It sounds like we should come up with some guidelines wrt. using stdio in tests. I would like to use it as it is much simpler than using files, but I guess supporting that for windows, where you launch the inferior in a separate console window (which i very like btw) could be difficult (?). If we get rid of it, we might even kill two birds with one stone, as we have some stdio issues on linux as well (https://llvm.org/bugs/show_bug.cgi?id=25652). My favourite replacement for that would be inferior sticking whatever output in needs in a char[] variable and debugger reading it from there. This should hopefully work in all scenarios, as it does not depend on any external concepts.
Thoughts ?
Yea, supporting GetStdio is really difficult on Windows. We might try to do it again someday. Putting it in a char[] variable and reading the variable seems like a decent solution, I will try that.
There's lots of tests currently that redirect stdio, are those all broken on Linux currently?
Thanks.
There's lots of tests currently that redirect stdio, are those all broken on Linux currently?
The redirection works on linux, it's just not 100% reliable in tests. The thing is that inferior stdio arrives asynchronously wrt. everything else, so you really cannot be sure that by the time you do GetSTDOUT(), all output will be available. It works most of the time, but it fails in like ~0.1% of cases -- not much, but enough to be annoying when scrutinizing buildbot failures.
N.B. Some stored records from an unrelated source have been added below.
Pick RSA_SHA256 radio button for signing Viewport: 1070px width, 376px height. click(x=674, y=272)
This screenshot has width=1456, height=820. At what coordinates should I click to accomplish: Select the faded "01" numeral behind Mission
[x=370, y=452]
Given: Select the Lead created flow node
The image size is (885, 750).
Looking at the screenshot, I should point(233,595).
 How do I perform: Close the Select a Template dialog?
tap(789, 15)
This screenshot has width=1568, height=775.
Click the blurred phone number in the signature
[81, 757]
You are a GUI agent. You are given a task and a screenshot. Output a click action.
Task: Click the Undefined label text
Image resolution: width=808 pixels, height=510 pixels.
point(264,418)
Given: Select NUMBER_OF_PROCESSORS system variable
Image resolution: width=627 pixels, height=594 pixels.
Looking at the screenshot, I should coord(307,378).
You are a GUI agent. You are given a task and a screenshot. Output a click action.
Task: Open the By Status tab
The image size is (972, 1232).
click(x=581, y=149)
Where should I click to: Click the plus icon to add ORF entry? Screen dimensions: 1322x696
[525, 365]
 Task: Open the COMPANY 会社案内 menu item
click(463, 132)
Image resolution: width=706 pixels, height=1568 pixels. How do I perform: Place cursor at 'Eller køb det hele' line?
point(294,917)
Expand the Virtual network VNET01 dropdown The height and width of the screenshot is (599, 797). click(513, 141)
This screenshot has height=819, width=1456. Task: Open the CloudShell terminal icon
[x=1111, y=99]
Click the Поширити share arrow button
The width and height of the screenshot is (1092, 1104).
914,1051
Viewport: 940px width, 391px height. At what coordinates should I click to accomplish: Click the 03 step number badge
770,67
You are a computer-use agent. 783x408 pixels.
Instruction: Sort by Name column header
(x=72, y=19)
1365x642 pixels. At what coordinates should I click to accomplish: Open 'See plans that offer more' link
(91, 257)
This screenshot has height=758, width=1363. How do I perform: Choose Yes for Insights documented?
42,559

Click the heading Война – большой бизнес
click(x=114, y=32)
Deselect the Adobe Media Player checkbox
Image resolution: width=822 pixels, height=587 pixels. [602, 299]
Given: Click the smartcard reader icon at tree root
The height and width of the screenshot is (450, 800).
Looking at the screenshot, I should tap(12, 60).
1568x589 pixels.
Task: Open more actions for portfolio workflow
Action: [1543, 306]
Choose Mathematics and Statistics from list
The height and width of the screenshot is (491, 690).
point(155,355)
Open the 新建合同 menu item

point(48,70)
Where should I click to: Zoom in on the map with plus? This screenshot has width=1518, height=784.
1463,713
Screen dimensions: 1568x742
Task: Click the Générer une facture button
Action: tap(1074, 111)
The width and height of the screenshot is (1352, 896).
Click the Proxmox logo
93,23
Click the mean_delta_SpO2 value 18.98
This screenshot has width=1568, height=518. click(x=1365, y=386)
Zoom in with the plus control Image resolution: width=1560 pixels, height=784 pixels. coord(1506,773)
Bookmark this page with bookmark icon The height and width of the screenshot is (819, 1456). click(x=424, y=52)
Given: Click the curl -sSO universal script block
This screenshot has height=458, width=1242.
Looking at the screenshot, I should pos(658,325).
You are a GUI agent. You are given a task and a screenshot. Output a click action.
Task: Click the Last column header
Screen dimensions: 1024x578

Or, if you meant the other kind of redirection, in all tests that redirect stdio to a file, we have added a if(remote) { platform.GetFile(...)}, to retrieve the file from the remote side -- not really elegant and I would prefer using the char[] approach going forward.
I would explicitly set
after the loop to make it clear that this is a null-terminated block of null-terminated strings.
I get that buffer.resize(bytes) is going to zero out the bytes initially, _if_ it grows, so it's not technically necessary in the current use case. But if a future caller calls it with a junk buffer that's already long enough (or longer), then you could end up with a non-zero in that last byte.